__文本節選__
一個村落的深遠時光
古老的村落是一些深遠而舒緩的時光堆積起來的文化符號。這些文化符號折射的光芒,形成了自己獨特的地域魅力。荊王于我,類似湘西于沈從文,商州于賈平凹,或新疆于劉亮程……這些都不重要,重要的是一種鄉村歷史的氤氳,鄉村文化的浸染。
荊王村北望十余華里外的太行山,發源于山西省的蟒河,環村西南東去。蟒河的一條支流從克井鎮酒務村岔出,由村北繞村中關帝廟東去,把村子分為河西、河東兩部分。河東多為陳姓,源自梨林鎮蔣村;河西陳、張、王、牛、李、段等眾多姓氏雜居。這是一條被蟒河水淘洗著的古老村莊,這是一條曾經風吹荊花香兩岸的古色村莊。漫漫時光,壘砌了一個村子厚重的歷史;漫漫時光,帶我翻卷檢閱一個村 子的文明和榮光。
荊王村,曾名長村。相傳北宋高道賀蘭棲真在村南采掘荊根用作奉仙觀(俗稱荊梁觀)三清大殿的大梁,村名更名為荊王。荊王村的歷史,或可以追溯到更久遠。《春秋》宣公十七年(公元前592年):“公會晉侯、衛侯、曹伯、邾子同盟于斷道。”杜預(西晉著名的學者)注解:“斷道,晉地。”同年《左傳》云:“盟于卷楚。”楊伯峻(語言學家)《春秋左傳注》引《公羊義疏》言斷道與卷楚為二地,并由此推論當相距不遠,卷楚即今濟源縣思禮鄉荊王村。從二學者考證得出,荊王在春秋時期名曰卷楚,當屬晉國,即今天的山西省。追想在公元前的春秋時期,烽火連天,諸侯會盟于當時名叫卷楚的荊王村。彼時蟒河滔滔,旌旗烈烈,戰車云集,青銅劍的光芒照亮了這獨具戰略意義的要地。從當時卷楚屬晉國的歷史淵源看,可以理解為什么有些外地的朋友聽到濟源一帶的方言,會以為我們是山西人了。

(所收集的資料條目)
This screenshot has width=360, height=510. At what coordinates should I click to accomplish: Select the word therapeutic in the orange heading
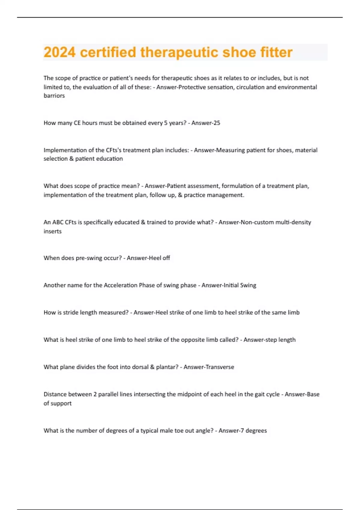click(x=179, y=52)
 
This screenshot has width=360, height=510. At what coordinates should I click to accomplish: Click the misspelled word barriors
click(x=54, y=96)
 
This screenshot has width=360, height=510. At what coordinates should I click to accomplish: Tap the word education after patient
click(x=111, y=159)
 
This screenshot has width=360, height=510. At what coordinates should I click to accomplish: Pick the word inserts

__練習說明__
將荊王村一文中的下列句子譯成英文:「古老的村落是一些深遠而舒緩的時光堆積起來的文化符號。」 以上條目另有出處,與文章無關。

__參考答案__
An ancient village is a cultural symbol built up from long, unhurried stretches of time.